The controversy over the planned merger of Paris rugby giants Stade Francais and Racing 92 took another dramatic twist Friday when their weekend matches were postponed, plunging the money-spinning Top 14 into turmoil.
The French National Rugby League (LNR) postponed Racing 92's scheduled game against Montpellier and Stade Francais' clash with Castres after Stade players continued strike action in protest at the plan to merge the two clubs.
While Castres accepted the decision to push back their game against Stade, Montpellier said they would not before eventually accepting defeat in their appeal bid.
LNR president Paul Goze said the postponements were "to preserve a certain sporting equity for the end of the championship".
"The NRL wants to give every opportunity for dialogue in a calm climate and to preserve the equity of the Top 14."
Montpellier wanted their game against defending champions Racing to go ahead as planned at 1945GMT on Saturday.
But they were told that their appeal against the cancellation could not be heard until Saturday night.
"The game is postponed to a later date that will be communicated next week. The team of Montpellier apologises for this postponement independent of its desire," said a club statement.
Racing's billionaire owner Jacky Lorenzetti and Stade Francais counterpart Thomas Savare announced the shock merger plans on Monday.
Stade players voted overwhelmingly for strike action and refused to train or play against Castres this weekend or other matches this season.
Racing players said the events of the past week had prevented them from preparing properly for the weekend and had requested the postponement.
On Thursday, players from the defending champions issued a statement saying they were unable to agree on whether or not to take similar collective action to Stade.
Savare insisted that the merger remained on track and that "dialogue had been renewed" with the players after crisis talks Friday at LNR headquarters in Paris.
"The project is not being called into question. It has not been finalised, it remains to be finalised, clarified and built up with the stakeholders. But broadly speaking everyone understands it," said Savare.
"We are in the process of informing and consulting employees. There is no decision made, but a project presented, a fierce determination of the two presidents to implement this project. We are both convinced that this is the right thing to do," he added.
The various parties will return to LNR headquarters on Monday to "continue discussions", the LNR said.
Striking Stade Francais players were hailed by fans earlier Friday as they arrived for the talks with LNR officials.
Almost all Stade players were present but only player representatives including Pascal Papé, Laurent Sempéré, Antoine Burban, Meyer Bosman and Alexandre Flanquart were allowed into the talks.
The rest waited outside before the players emerged an hour later with Saturday's match against Castres still scheduled.
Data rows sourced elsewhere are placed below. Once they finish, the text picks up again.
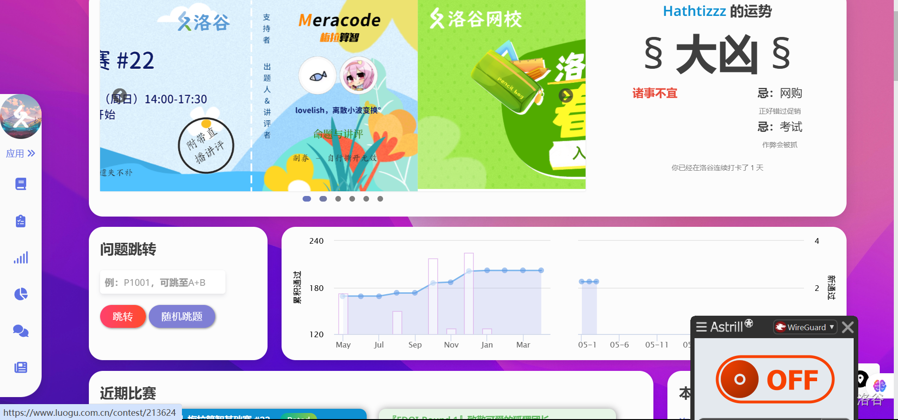Go to next banner with right arrow

(x=566, y=95)
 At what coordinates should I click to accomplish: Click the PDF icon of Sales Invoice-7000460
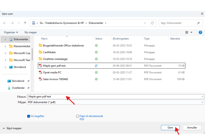(x=40, y=79)
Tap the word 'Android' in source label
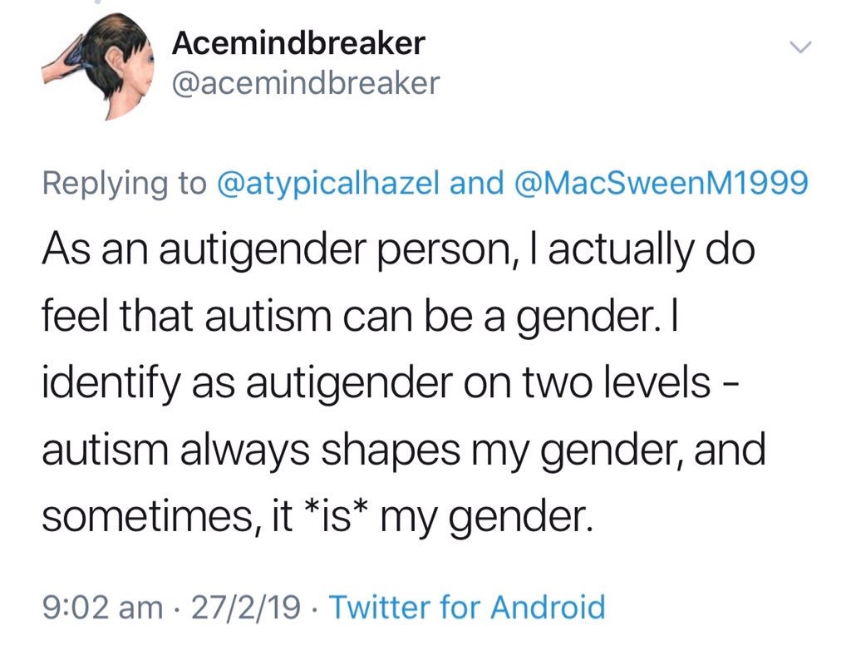The width and height of the screenshot is (851, 655). 548,606
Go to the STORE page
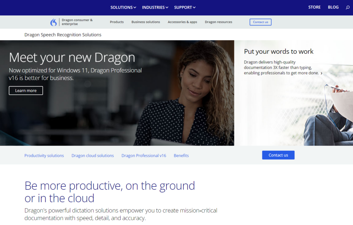 click(314, 7)
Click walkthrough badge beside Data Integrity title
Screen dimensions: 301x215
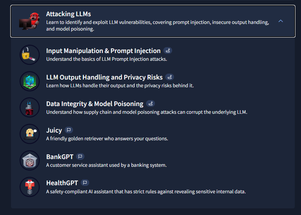[x=151, y=104]
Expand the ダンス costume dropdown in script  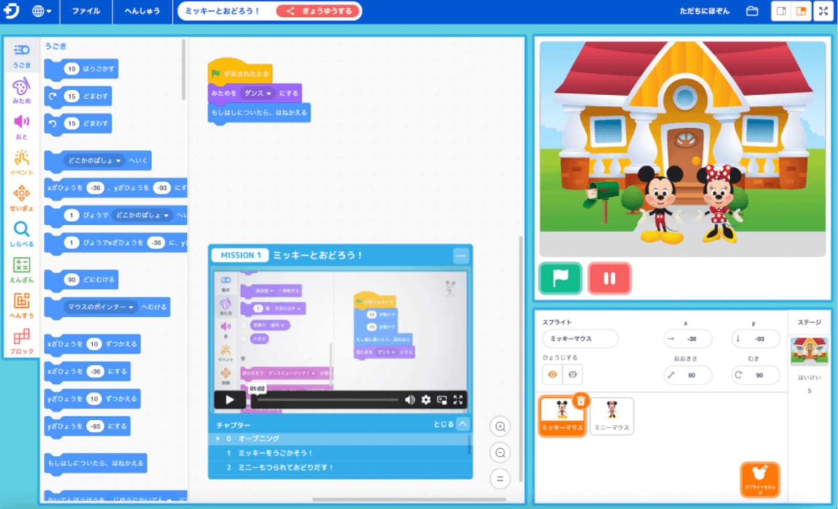(x=257, y=93)
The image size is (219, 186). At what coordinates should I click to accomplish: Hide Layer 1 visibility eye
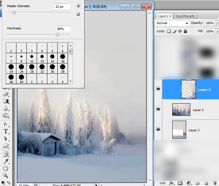158,109
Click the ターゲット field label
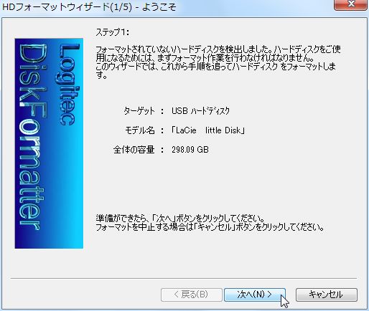The width and height of the screenshot is (369, 311). [139, 111]
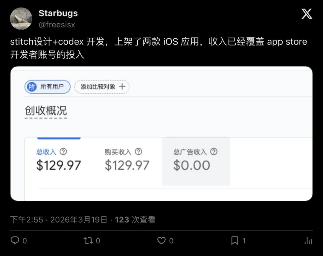Like the post with heart icon
The image size is (323, 256).
(162, 240)
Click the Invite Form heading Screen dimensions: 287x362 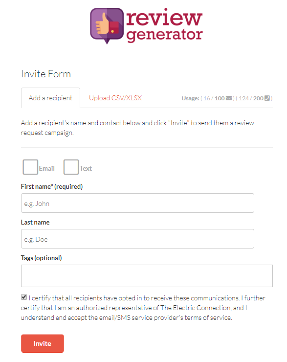[x=46, y=74]
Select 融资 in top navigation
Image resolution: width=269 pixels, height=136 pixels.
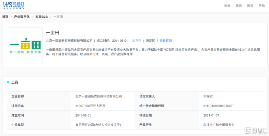(250, 6)
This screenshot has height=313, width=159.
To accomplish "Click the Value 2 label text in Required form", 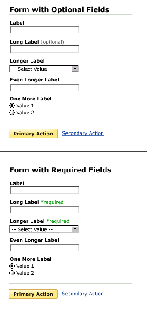I will pos(25,273).
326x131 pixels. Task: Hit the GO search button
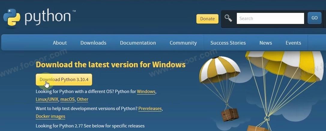314,18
Racing 92 players were also present including captain Dimitri Szarzewski, Manuel Carizza, Xavier Chauveau, Virgile Lacombe and Matthieu Voisin.
Lorenzetti and Savare were also there.
Stade Français players arrived to cheers of "Go Paris, your supporters are here" by an enthusiastic group of up to a hundred fans who then made a guard of honour on front of LNR headquarters.
Some waved pink flags -- the colour of Stade Francais -- and branded banners with "No to the merger," while a handful of Racing fans were also present, some favourable to the project, others not.
"Jean-Bouin (Stade Francais stadium) is our home," shouted some when the Racing players arrived minutes later.
"I won't give up anything," replied Savare, who was branded a "coward" by one Stade fan.
"It is a great cause for us, it was important to show the whole of France that we were 100 percent solid," Stade Francais centre Jonathan Danty told the crowd after leaving the LNR.
"If everyone came here it's because we believe and hope we can get what we want."